RECORDS SHOWN:
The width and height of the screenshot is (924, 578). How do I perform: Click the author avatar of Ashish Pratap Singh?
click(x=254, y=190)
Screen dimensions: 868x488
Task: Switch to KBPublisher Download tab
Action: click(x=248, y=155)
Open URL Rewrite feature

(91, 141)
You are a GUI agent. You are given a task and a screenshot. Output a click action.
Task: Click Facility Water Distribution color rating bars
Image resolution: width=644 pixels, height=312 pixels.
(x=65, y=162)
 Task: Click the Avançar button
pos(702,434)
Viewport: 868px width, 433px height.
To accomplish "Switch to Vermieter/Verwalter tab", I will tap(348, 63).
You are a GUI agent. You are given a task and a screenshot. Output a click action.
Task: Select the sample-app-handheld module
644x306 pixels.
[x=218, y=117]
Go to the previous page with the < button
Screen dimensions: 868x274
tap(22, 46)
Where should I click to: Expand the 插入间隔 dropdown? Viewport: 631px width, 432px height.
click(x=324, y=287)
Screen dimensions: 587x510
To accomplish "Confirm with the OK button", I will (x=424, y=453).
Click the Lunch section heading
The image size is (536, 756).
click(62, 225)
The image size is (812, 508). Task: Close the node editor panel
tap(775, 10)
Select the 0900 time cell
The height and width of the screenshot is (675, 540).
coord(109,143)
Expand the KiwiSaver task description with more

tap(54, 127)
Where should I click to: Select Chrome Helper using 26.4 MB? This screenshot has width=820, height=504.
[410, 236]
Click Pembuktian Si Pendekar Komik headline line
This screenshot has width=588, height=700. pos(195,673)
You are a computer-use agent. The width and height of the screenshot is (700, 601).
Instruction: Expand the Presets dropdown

DIRECTIONS:
Your task is to say how many lines in the entries above contain the word "will". Please write only the number.

REPLY TO THE EXERCISE:
2